Il faut s’attendre à une nouvelle succession d’annonces, de contre-annonces et d’accords partiels ou globaux dans les prochains mois, à un rythme probablement soutenu car le président américain veut aller très vite sur tout.
Comment réduire les déséquilibres commerciaux des deux pays ?
Le problème de Donald Trump n’est pas seulement la Chine. Le déficit de la balance des paiements du pays est global et structurel. Il dépasse 2% du PIB du pays chaque année depuis vingt-cinq ans. Ce déficit ne résulte pas d’un complot mondial mais tout simplement d’un excès de consommation et d’une insuffisance d’épargne, qui limite l’investissement et donc l’offre de produits américains sur le marché intérieur.
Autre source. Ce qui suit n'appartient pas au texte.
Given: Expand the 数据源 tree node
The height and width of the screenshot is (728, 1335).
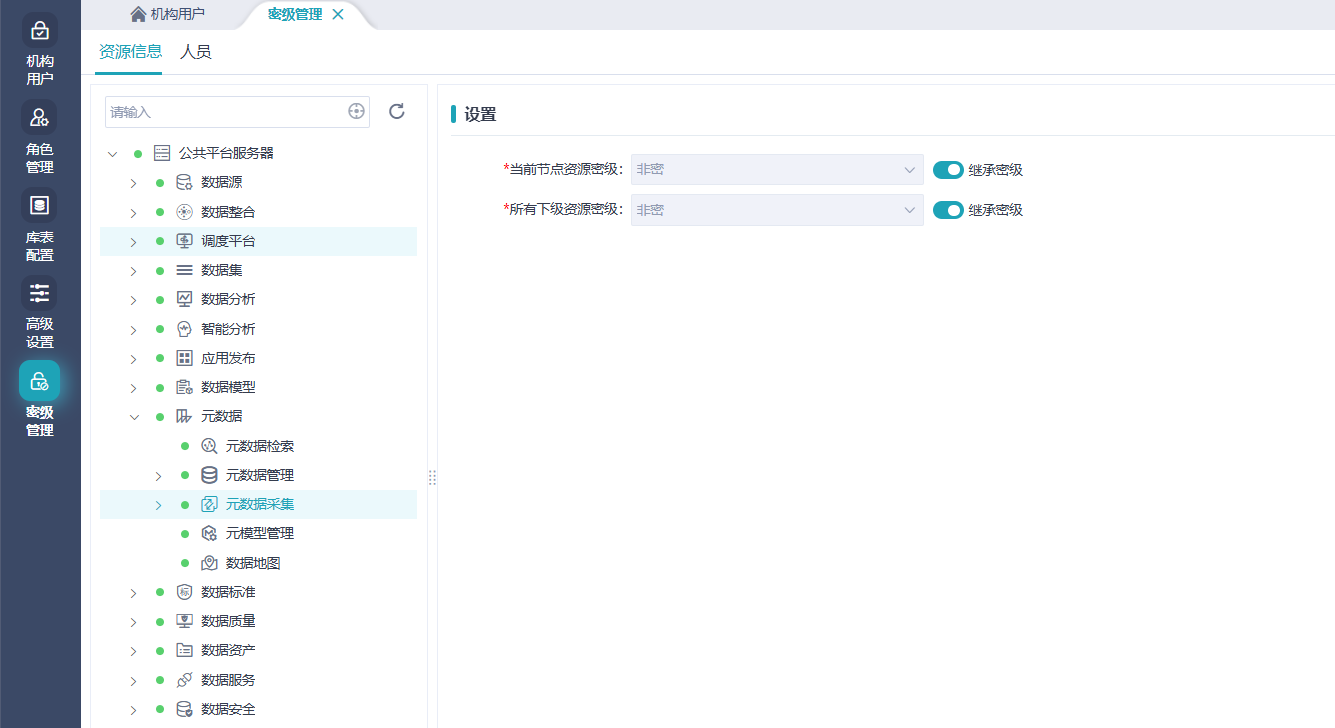Looking at the screenshot, I should 133,183.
C’est exactement l’inverse dans le cas de la Chine, qui souffre d’une insuffisance de la consommation intérieure et d’un excès d’épargne. Le taux d’épargne brute chinois atteint plus du double du taux américain depuis vingt ans. Il explique les excédents commerciaux permanents du pays.
Source : Banque Mondiale.
Si le bon sens l’emportait, chacun des deux pays travaillerait à rétablir un meilleur équilibre entre l’épargne et la consommation. Des discussions sur ce sujet ont d’ailleurs eu lieu dans le passé entre les experts économiques des deux administrations, à une époque où Washington avait une vision des équilibres macro-économiques.
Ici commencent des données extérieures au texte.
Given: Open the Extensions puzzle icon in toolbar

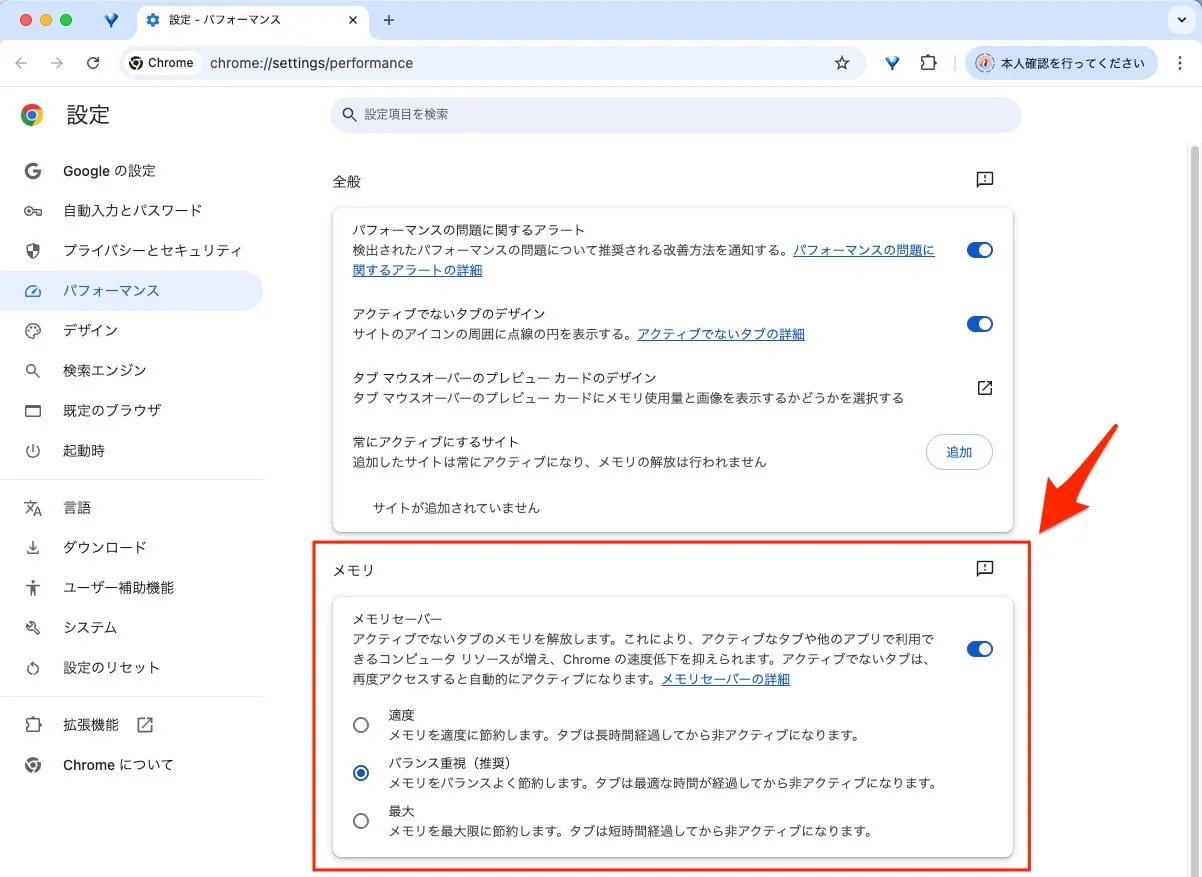Looking at the screenshot, I should 928,63.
Le protectionnisme de Trump peut conduire à une réduction du déficit américain, mais ce sera probablement par une hausse de l’inflation et une baisse de la croissance, ce qui n’est clairement pas l’objectif. Par ailleurs freiner les exportations chinoises ne sert pas à grand-chose si dans le même temps les investisseurs chinois ne sont pas les bienvenus aux Etats-Unis et ne peuvent pas contribuer à une relance de la production industrielle nationale.